It also requires the commission and other state agencies to develop 4-year integrated resource plans and gives the ICC discretion to facilitate transmission projects that support state goals. This marks the next chapter in Illinois energy transition, and we look forward to working with policymakers on implementing this next set of programs. In Maryland, the commission initiated a request for merchant generator proposals for up to 3 gigawatts of new energy supply. The process attracted several submissions, though the disclosed capacity levels have fallen short of their target, and we will learn in December which of those projects the Maryland Department of Natural Resource Power Plant Research program might recommend. And PJM is working through its Critical Issue Fast Path process for options to better accommodate new large loads, assisting our states as they navigate unprecedented levels of growth.

We are encouraged by the breadth and amount of engagement in that process, and we look forward to finding solutions that ensure customers can rely on cost-effective power supply. And as we have stated, these efforts are welcomed and necessary, but they are not enough. There is a significant anticipated shortfall in supply and hoping that markets alone will fill it puts too much risk on customers that increasingly depend on affordable supply to power their lives. All states need to leverage all available options to bring control, certainty and customer benefits to securing power. These options help ensure that all customers continue to have reliable access to energy and that the states can participate more fully in the economic development opportunities from artificial intelligence and onshoring.

The supply challenge is real, and we know utilities can be a key partner in helping the state solve it, whether it’s supporting investments in the demand side like energy efficiency, distributed and community solar and storage or even owning more traditional generation plants. We stand ready to work with our states as they seek opportunities to address growing energy security needs in a manner that fits their goals. The demand for power is not slowing down. Our large load pipeline now stands at over 19 gigawatts as we have finalized our cluster study approach and now account for our first transmission security agreement at PECO. The innovative TSA approach ensures we strike the right balance in prioritizing large loads, while ensuring our existing customers are protected.
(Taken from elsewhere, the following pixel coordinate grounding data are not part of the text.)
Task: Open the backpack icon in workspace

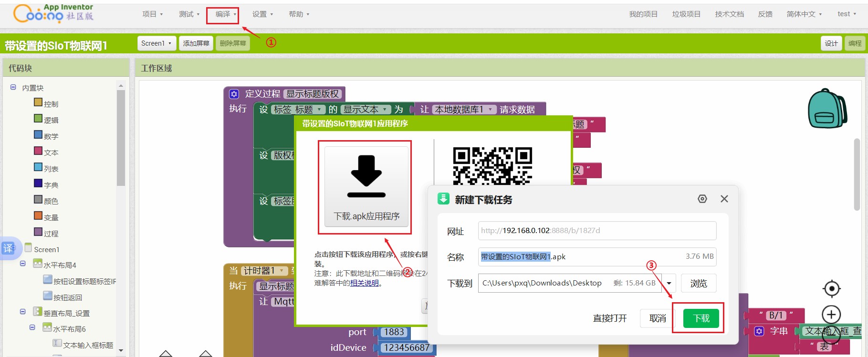Action: (827, 109)
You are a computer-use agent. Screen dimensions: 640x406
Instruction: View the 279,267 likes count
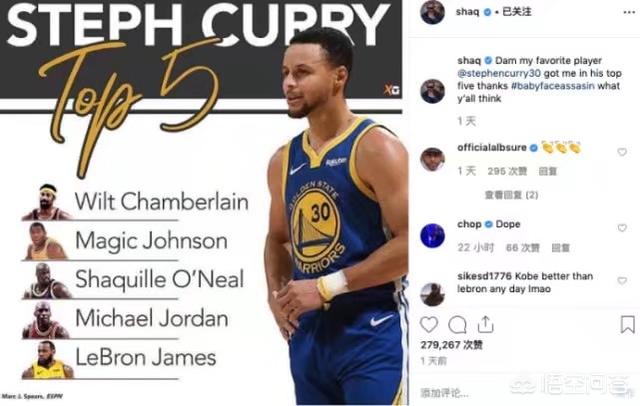[451, 345]
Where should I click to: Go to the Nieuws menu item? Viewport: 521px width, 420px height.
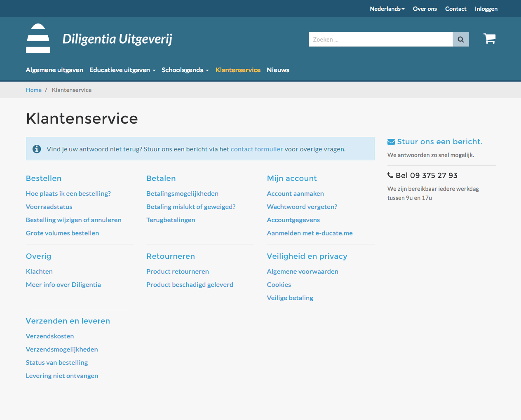click(278, 70)
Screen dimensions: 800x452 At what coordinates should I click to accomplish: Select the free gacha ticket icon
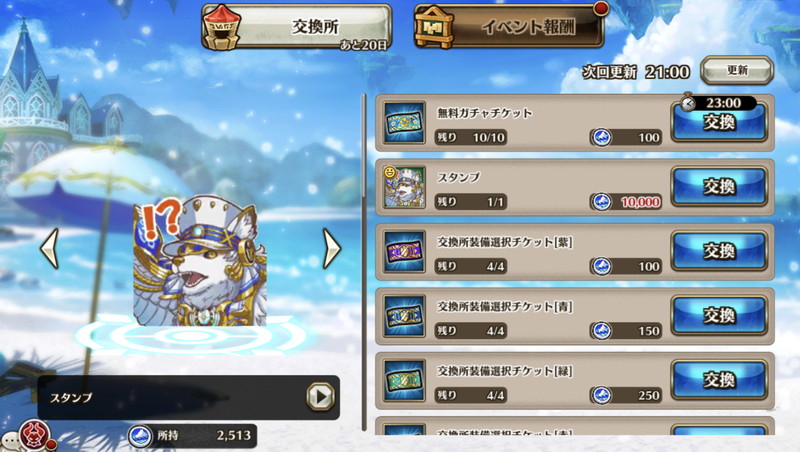click(x=405, y=123)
Furthermore, we now have at least 27 gigawatts either waiting signed TSAs or in active cluster studies with many more behind those. Additional details on our large load outlook can be found in the appendix. Connecting new business is expected to be just one of the drivers of the anticipated growth in transmission investment in our next 4-year plan. This new business will also drive broader needs for the grid, which get identified in reliability assessments like PJM’s open windows, and it helps drive inter RTO opportunities like MISO Tranche 2.1 segment running through ComEd’s territory. We will be monitoring the recommendations coming out of PJM’s latest open window over the next 3 months to determine if any of the solutions we have proposed either individually or with partners are selected.

With no project greater than 3% of our 4-year plan, we are focused on bringing all of our customers along at the appropriate pace while also ensuring we can earn a fair return of 9% to 10% on the equity capital provided by our investors. With rate base growth of 7.4% through 2028 and a balanced financing plan, we expect to grow our earnings at an annualized rate of 5% to 7% with the expectation of always delivering at the midpoint or better of that range. I will now ask Jeanne to cover more details on our regulatory updates and financial performance. Jeanne?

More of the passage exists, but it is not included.